▶ [Assignment] Output each entry in full so that the result matches the data exactly.

(Stored entries)
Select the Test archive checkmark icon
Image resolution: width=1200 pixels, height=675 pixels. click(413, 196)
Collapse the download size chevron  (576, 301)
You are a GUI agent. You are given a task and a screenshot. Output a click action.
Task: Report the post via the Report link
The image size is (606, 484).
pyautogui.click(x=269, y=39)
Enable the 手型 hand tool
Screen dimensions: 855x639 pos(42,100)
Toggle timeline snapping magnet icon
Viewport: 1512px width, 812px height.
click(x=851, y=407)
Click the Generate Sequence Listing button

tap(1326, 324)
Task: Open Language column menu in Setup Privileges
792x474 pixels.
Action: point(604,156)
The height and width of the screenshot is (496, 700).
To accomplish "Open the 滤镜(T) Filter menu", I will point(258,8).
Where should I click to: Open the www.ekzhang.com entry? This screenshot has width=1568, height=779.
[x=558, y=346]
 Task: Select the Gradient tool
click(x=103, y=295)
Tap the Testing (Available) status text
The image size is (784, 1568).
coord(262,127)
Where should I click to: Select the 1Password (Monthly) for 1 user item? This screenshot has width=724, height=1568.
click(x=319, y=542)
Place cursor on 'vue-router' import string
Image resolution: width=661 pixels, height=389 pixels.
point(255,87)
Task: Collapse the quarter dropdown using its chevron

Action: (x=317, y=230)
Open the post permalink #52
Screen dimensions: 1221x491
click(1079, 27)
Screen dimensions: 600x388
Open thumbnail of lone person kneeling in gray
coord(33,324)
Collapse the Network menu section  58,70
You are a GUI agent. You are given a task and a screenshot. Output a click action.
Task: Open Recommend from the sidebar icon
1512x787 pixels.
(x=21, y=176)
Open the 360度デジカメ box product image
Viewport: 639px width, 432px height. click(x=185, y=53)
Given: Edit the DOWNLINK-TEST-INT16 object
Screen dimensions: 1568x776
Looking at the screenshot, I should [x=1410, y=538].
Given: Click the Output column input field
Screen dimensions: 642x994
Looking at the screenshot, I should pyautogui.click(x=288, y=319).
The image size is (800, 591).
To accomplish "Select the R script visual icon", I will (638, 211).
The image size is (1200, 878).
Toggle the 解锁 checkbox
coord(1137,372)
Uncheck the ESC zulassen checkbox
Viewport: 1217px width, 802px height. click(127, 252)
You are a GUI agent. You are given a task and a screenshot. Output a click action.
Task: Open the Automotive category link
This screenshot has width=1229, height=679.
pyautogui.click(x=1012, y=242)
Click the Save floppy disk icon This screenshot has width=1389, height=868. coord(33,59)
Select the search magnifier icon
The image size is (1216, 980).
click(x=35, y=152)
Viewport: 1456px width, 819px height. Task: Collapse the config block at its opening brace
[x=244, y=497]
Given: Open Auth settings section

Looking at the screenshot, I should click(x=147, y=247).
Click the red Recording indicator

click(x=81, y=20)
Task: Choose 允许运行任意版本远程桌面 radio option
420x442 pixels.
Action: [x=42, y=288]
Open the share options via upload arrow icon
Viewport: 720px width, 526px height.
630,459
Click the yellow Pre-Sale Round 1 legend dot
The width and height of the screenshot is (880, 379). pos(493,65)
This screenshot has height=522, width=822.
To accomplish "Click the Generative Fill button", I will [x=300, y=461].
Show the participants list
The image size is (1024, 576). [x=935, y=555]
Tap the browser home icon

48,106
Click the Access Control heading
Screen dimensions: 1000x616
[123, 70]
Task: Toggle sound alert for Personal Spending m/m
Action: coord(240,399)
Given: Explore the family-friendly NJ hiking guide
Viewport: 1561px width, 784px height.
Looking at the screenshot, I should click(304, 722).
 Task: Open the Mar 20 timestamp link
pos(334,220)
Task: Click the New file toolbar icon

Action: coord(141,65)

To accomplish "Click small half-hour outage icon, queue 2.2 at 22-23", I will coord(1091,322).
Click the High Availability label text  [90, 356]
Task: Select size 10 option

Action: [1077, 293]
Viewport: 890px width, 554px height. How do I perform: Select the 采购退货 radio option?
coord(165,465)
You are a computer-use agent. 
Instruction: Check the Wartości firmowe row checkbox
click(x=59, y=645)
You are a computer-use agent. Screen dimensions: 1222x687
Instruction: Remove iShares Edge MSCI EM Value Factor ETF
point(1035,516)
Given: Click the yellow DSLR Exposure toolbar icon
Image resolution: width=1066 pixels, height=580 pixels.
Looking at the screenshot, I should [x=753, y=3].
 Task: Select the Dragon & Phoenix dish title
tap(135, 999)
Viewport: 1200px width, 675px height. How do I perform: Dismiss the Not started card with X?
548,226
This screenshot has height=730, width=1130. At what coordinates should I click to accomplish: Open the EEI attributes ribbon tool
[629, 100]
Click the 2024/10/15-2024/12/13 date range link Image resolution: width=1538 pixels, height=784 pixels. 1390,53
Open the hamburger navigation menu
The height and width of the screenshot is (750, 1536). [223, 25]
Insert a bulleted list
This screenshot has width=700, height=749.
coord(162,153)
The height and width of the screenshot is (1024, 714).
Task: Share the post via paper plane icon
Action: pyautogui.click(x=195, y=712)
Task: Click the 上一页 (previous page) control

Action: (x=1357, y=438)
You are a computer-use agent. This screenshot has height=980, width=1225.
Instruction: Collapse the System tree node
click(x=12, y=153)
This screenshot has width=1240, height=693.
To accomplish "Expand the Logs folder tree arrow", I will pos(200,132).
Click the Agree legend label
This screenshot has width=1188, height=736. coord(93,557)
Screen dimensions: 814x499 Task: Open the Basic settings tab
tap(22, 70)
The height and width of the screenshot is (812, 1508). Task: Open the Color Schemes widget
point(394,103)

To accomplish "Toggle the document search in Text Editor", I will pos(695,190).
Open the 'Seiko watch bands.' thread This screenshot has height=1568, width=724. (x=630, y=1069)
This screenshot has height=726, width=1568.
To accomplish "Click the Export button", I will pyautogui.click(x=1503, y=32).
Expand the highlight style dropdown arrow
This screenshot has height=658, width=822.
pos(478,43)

▶ [Problem solution]
Select the Test archive checkmark icon
Image resolution: width=1200 pixels, height=675 pixels. click(413, 196)
Collapse the download size chevron  (576, 301)
You are a GUI agent. You are given a task and a screenshot. Output a click action.
Task: Report the post via the Report link
The image size is (606, 484).
pyautogui.click(x=269, y=39)
Enable the 手型 hand tool
Screen dimensions: 855x639 pos(42,100)
Toggle timeline snapping magnet icon
Viewport: 1512px width, 812px height.
click(x=851, y=407)
Click the Generate Sequence Listing button

tap(1326, 324)
Task: Open Language column menu in Setup Privileges
792x474 pixels.
Action: point(604,156)
The height and width of the screenshot is (496, 700).
To accomplish "Open the 滤镜(T) Filter menu", I will point(258,8).
Where should I click to: Open the www.ekzhang.com entry? This screenshot has width=1568, height=779.
[x=558, y=346]
 Task: Select the Gradient tool
click(x=103, y=295)
Tap the Testing (Available) status text
The image size is (784, 1568).
coord(262,127)
Where should I click to: Select the 1Password (Monthly) for 1 user item? This screenshot has width=724, height=1568.
click(x=319, y=542)
Place cursor on 'vue-router' import string
Image resolution: width=661 pixels, height=389 pixels.
point(255,87)
Task: Collapse the quarter dropdown using its chevron

Action: (x=317, y=230)
Open the post permalink #52
Screen dimensions: 1221x491
click(1079, 27)
Screen dimensions: 600x388
Open thumbnail of lone person kneeling in gray
coord(33,324)
Collapse the Network menu section  58,70
You are a GUI agent. You are given a task and a screenshot. Output a click action.
Task: Open Recommend from the sidebar icon
1512x787 pixels.
(x=21, y=176)
Open the 360度デジカメ box product image
Viewport: 639px width, 432px height. click(x=185, y=53)
Given: Edit the DOWNLINK-TEST-INT16 object
Screen dimensions: 1568x776
Looking at the screenshot, I should [x=1410, y=538].
Given: Click the Output column input field
Screen dimensions: 642x994
Looking at the screenshot, I should pyautogui.click(x=288, y=319).
The image size is (800, 591).
To accomplish "Select the R script visual icon", I will (638, 211).
The image size is (1200, 878).
Toggle the 解锁 checkbox
coord(1137,372)
Uncheck the ESC zulassen checkbox
Viewport: 1217px width, 802px height. click(127, 252)
You are a GUI agent. You are given a task and a screenshot. Output a click action.
Task: Open the Automotive category link
This screenshot has width=1229, height=679.
pyautogui.click(x=1012, y=242)
Click the Save floppy disk icon This screenshot has width=1389, height=868. coord(33,59)
Select the search magnifier icon
The image size is (1216, 980).
click(x=35, y=152)
Viewport: 1456px width, 819px height. Task: Collapse the config block at its opening brace
[x=244, y=497]
Given: Open Auth settings section

Looking at the screenshot, I should click(x=147, y=247).
Click the red Recording indicator

click(x=81, y=20)
Task: Choose 允许运行任意版本远程桌面 radio option
420x442 pixels.
Action: [x=42, y=288]
Open the share options via upload arrow icon
Viewport: 720px width, 526px height.
630,459
Click the yellow Pre-Sale Round 1 legend dot
The width and height of the screenshot is (880, 379). pos(493,65)
This screenshot has height=522, width=822.
To accomplish "Click the Generative Fill button", I will [x=300, y=461].
Show the participants list
The image size is (1024, 576). [x=935, y=555]
Tap the browser home icon

48,106
Click the Access Control heading
Screen dimensions: 1000x616
[123, 70]
Task: Toggle sound alert for Personal Spending m/m
Action: coord(240,399)
Given: Explore the family-friendly NJ hiking guide
Viewport: 1561px width, 784px height.
Looking at the screenshot, I should click(304, 722).
 Task: Open the Mar 20 timestamp link
pos(334,220)
Task: Click the New file toolbar icon

Action: coord(141,65)

To accomplish "Click small half-hour outage icon, queue 2.2 at 22-23", I will coord(1091,322).
Click the High Availability label text  [90, 356]
Task: Select size 10 option

Action: [1077, 293]
Viewport: 890px width, 554px height. How do I perform: Select the 采购退货 radio option?
coord(165,465)
You are a computer-use agent. 
Instruction: Check the Wartości firmowe row checkbox
click(x=59, y=645)
You are a computer-use agent. Screen dimensions: 1222x687
Instruction: Remove iShares Edge MSCI EM Value Factor ETF
point(1035,516)
Given: Click the yellow DSLR Exposure toolbar icon
Image resolution: width=1066 pixels, height=580 pixels.
Looking at the screenshot, I should [x=753, y=3].
 Task: Select the Dragon & Phoenix dish title
tap(135, 999)
Viewport: 1200px width, 675px height. How do I perform: Dismiss the Not started card with X?
548,226
This screenshot has height=730, width=1130. At what coordinates should I click to accomplish: Open the EEI attributes ribbon tool
[629, 100]
Click the 2024/10/15-2024/12/13 date range link Image resolution: width=1538 pixels, height=784 pixels. 1390,53
Open the hamburger navigation menu
The height and width of the screenshot is (750, 1536). [223, 25]
Insert a bulleted list
This screenshot has width=700, height=749.
coord(162,153)
The height and width of the screenshot is (1024, 714).
Task: Share the post via paper plane icon
Action: pyautogui.click(x=195, y=712)
Task: Click the 上一页 (previous page) control

Action: (x=1357, y=438)
You are a computer-use agent. This screenshot has height=980, width=1225.
Instruction: Collapse the System tree node
click(x=12, y=153)
This screenshot has width=1240, height=693.
To accomplish "Expand the Logs folder tree arrow", I will pos(200,132).
Click the Agree legend label
This screenshot has width=1188, height=736. coord(93,557)
Screen dimensions: 814x499 Task: Open the Basic settings tab
tap(22, 70)
The height and width of the screenshot is (812, 1508). Task: Open the Color Schemes widget
point(394,103)

To accomplish "Toggle the document search in Text Editor", I will pos(695,190).
Open the 'Seiko watch bands.' thread This screenshot has height=1568, width=724. (x=630, y=1069)
This screenshot has height=726, width=1568.
To accomplish "Click the Export button", I will pyautogui.click(x=1503, y=32).
Expand the highlight style dropdown arrow
This screenshot has height=658, width=822.
pos(478,43)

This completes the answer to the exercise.